De todas maneras, Dios no desapareció de un día para el otro. No recuerdo haber atravesado por un momento agnóstico como otros relatan, pero sí recuerdo haber atravesado por una etapa de deísmo, donde entendía la posibilidad de la existencia de un Dios tibio muy distinto al que me habían enseñando mis catequistas. Mi imagen del catolicismo caía en picada. Sagan me enseñaba sobre Galileo. En mi nuevo colegio estudiamos sobre las cruzadas, y mucho más cerca, en mi país y en el presente, mis padres hacían comentarios sobre la relación Iglesia-Dictadura. De pronto, un Dios bueno no podía ser católico. El Dios bíblico, con su moral y sus milagros, había muerto y era reemplazado por un ser difuso, útil para calmar algunos temores, pero sin una presencia en la práctica. Suelo ubicar esta etapa entre mis 12 y 13 años.

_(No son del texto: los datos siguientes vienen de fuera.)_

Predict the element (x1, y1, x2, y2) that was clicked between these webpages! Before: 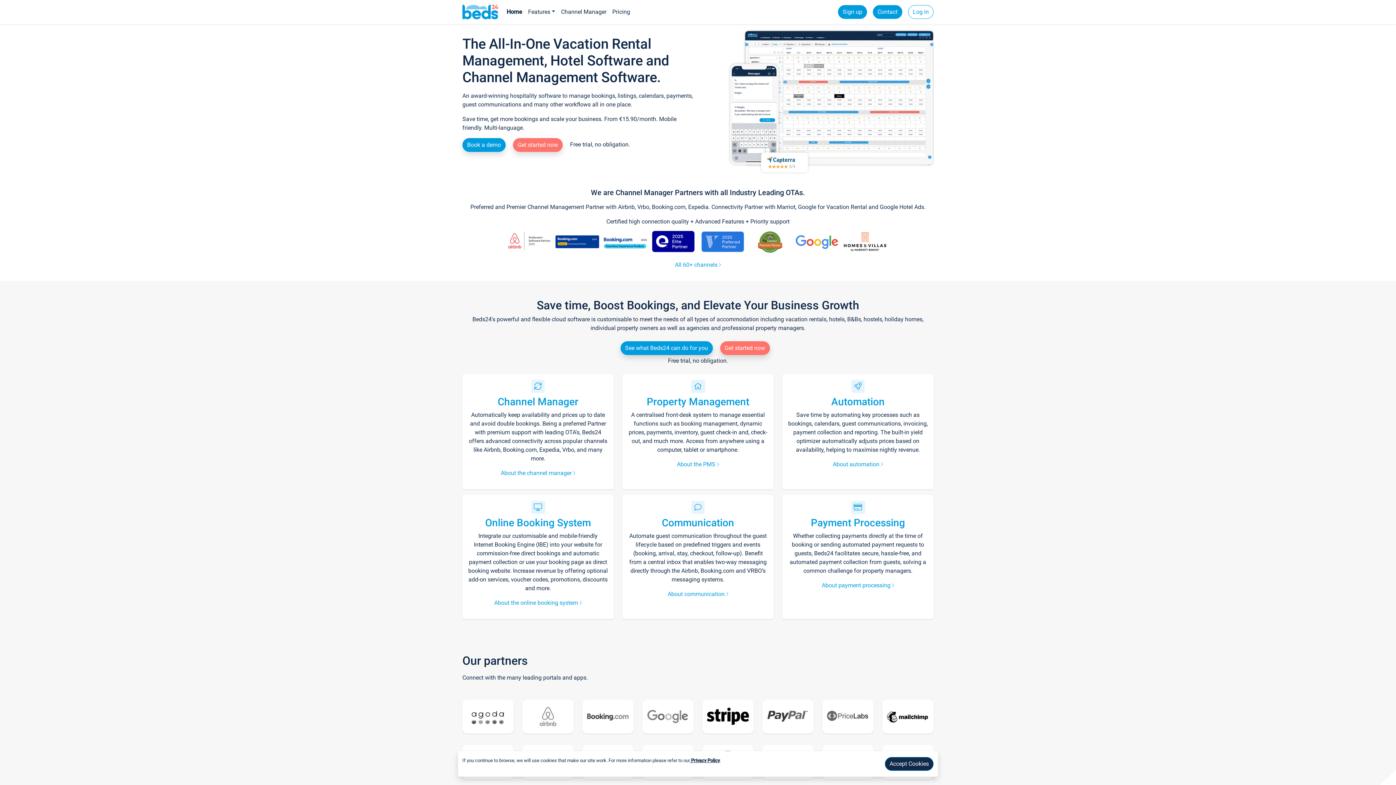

Mi educación secundaria empezó más o menos para esa época. Recuerdo en tercer año a la profesora de historia decir “uno de los principales errores de Marx es haber dicho que la religión es el opio del pueblo”. Ella mostraba cierta tibia simpatía por Marx, pero no podía aceptar su visión materialista del mundo porque era ferviente católica. Yo, que aún no diferenciaba demasiado entre mis problemas con la religión y mis “dudas” sobre la existencia de Dios, le cuestioné tal afirmación. Marx también me caía tibiamente simpático, pero en mi caso, la frase aumentaba mi simpatía. Fueron varias ocasiones en las que el tema de la clase volvió al asunto religioso, y la justificación a su catolicismo era bien ordinaria: Nos confesó que era diabética, y que había estado varias veces en coma, y que evidentemente “Dios la había salvado”. Vi un error en su “argumento”, ya que la gente también moría de diabetes, incluso los católicos. Estaba claro que sólo podían debatir y contar su experiencia “religiosa” los que no habían muerto. Y pensé: ¿Cómo podré encontrarte cuando te mueras para que me cuentes esto mismo?, sin imaginar que 8 años después me iban a avisar que ella había muerto de un coma diabético.

Finalmente, ese mismo año (a mis 14), participando en el Centro de Estudiantes, más específicamente en su revista, me animé a escribir una nota argumentando muy torpemente el motivo de mi ateísmo, por lo que tengo evidencia documental (por ahí tengo guardado algún ejemplar de la revista) para afirmar que a los 14 años ya era ateo, y con cierta militancia. Recuerdo que mi padre mostró una mezcla de interés y preocupación, y hasta creo recordar algún almuerzo en el que toqué el tema con él, pero no puedo dejar de reconocer la absoluta libertad que tuve a la hora de elegir cómo pensar y cómo expresarlo.

Curiosamente, mi grupo de amistades resultó también fuertemente ateo o agnóstico, quizás por afinidades políticas, quizás por intereses en las ciencias duras. El hecho es que logre vivir cómodamente, sin necesidad de ocultar mi ateísmo en mi grupo de amigos, o en mi familia. Empecé a vivir el ateísmo no solamente como una simple posición frente a la existencia o no de Dios, sino como una forma de vida en conjunto. Porque entendí que ser ateo no es una elección por si misma, sino la simple consecuencia de intentar ser lo más racional posible, aún a riesgo de sentirme, por momentos, un tanto desamparado.